Like The Third Man, German takes place in Berlin immediately following World War II, when the city is full of bombed-out ruins and divided into quadrants controlled by the Americans, the Russians, the British and the French. Into the city comes military journalist Jake Geismer (Clooney), ostensibly to cover the Potsdam Conference, although Jake never seems to get around to any actual reporting.
Instead, he finds himself faced with Lena Brandt (Blanchett), with whom he had an affair when he lived in Berlin before the war, and for whom he obviously still carries a torch. Lena's mixed up with Tully (Maguire), a superficially all-American young soldier who's assigned to Jake as his driver and guide. Mocking the square, patriotic military characters that often showed up in American war films, Maguire's Tully goes on about mom and apple pie with Jake, only to spend his nights getting drunk, making shady deals with the Russians and screwing anything that moves.
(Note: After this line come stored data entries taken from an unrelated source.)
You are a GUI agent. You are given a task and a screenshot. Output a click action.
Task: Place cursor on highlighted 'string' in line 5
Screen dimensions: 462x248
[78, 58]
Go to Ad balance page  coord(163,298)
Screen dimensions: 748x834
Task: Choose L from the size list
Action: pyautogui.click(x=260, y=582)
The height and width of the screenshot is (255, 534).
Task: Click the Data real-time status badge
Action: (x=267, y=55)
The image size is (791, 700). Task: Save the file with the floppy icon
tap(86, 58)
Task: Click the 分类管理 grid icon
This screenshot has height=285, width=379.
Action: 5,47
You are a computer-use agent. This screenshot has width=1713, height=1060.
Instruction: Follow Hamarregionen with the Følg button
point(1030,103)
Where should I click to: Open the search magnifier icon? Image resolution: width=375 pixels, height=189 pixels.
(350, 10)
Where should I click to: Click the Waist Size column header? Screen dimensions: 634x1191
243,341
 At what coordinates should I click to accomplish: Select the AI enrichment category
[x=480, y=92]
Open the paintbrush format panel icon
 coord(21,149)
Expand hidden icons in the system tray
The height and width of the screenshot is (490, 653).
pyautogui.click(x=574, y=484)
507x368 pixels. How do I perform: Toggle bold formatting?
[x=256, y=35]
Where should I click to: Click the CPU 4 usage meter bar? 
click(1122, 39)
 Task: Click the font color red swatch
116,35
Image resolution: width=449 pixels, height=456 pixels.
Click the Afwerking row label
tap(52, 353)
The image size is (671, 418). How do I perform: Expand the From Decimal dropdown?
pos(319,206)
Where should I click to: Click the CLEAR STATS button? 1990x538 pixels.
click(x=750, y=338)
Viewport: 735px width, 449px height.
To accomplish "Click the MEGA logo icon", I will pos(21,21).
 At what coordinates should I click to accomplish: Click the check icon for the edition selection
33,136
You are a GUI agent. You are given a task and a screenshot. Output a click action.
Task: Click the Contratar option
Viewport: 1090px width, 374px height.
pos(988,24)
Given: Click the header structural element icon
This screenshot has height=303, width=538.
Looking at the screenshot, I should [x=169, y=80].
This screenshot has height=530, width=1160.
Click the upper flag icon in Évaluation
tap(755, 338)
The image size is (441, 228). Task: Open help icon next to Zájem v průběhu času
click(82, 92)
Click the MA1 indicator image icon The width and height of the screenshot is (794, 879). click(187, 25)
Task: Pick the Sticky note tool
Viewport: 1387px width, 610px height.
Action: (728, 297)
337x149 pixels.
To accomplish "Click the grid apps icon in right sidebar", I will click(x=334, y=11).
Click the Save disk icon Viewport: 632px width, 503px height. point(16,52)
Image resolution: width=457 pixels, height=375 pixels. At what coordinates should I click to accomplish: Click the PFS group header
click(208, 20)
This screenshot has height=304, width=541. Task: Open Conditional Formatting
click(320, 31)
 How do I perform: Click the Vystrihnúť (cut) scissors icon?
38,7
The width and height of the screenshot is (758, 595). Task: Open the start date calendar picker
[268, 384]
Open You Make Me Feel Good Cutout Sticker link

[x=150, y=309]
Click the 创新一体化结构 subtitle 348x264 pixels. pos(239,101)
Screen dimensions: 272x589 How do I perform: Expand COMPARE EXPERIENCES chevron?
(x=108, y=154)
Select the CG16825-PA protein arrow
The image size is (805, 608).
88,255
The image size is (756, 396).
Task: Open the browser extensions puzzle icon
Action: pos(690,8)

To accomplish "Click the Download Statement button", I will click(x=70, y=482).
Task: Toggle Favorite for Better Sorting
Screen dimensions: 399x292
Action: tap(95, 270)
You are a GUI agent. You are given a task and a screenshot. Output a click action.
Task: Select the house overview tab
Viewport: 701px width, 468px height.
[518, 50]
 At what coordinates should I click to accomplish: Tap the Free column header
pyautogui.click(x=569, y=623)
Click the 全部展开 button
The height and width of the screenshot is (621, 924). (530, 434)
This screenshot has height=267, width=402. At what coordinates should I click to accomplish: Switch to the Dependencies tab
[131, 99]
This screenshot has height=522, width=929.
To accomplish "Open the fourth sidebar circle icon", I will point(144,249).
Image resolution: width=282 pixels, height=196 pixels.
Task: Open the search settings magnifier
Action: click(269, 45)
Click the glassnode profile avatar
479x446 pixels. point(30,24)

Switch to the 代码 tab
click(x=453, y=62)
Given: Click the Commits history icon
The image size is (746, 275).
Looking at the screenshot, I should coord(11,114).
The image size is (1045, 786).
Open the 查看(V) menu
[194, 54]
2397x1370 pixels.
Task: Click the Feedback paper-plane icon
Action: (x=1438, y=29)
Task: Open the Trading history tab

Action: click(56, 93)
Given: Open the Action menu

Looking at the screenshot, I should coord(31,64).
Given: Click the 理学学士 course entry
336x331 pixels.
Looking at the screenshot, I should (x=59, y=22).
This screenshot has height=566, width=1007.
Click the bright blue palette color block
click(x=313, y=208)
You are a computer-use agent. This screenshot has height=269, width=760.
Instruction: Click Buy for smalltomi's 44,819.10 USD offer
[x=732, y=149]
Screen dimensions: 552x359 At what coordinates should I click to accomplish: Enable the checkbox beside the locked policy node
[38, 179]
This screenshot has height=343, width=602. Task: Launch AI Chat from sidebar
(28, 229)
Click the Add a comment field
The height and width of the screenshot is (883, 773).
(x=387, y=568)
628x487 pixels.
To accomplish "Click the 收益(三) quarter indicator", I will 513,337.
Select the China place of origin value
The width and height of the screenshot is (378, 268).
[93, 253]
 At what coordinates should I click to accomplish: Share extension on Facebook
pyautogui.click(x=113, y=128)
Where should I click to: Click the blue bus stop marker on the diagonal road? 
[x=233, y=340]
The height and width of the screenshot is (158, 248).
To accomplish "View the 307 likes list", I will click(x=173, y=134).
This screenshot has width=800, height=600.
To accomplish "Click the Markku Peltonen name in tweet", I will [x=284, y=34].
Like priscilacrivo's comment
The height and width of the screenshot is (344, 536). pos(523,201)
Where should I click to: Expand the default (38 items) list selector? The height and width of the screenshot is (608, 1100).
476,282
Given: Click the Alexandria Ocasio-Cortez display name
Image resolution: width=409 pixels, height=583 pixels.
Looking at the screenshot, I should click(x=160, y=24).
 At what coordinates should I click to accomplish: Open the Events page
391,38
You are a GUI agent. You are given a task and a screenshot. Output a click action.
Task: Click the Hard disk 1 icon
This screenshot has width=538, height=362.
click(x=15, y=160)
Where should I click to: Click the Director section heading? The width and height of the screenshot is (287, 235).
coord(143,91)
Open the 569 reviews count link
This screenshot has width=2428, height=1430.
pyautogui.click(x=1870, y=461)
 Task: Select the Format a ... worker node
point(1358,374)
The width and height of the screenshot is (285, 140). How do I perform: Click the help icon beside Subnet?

As in any good noir, there's a dead body, a shadowy conspiracy and a convoluted plot that quickly engulfs our hero—it's great entertainment for anyone who loves those old films. But Soderbergh isn't just paying tribute to a bygone formula, or reveling in the opportunity to contrast explicit language and sexuality with his rigid, old-fashioned style. Under its layers of hard-boiled dialogue and sometimes mannered performances, German has something genuine to say about the noirish moral ambiguity that infused postwar politics, showing the aftermath of the "good war" as a time of amoral opportunism on all sides.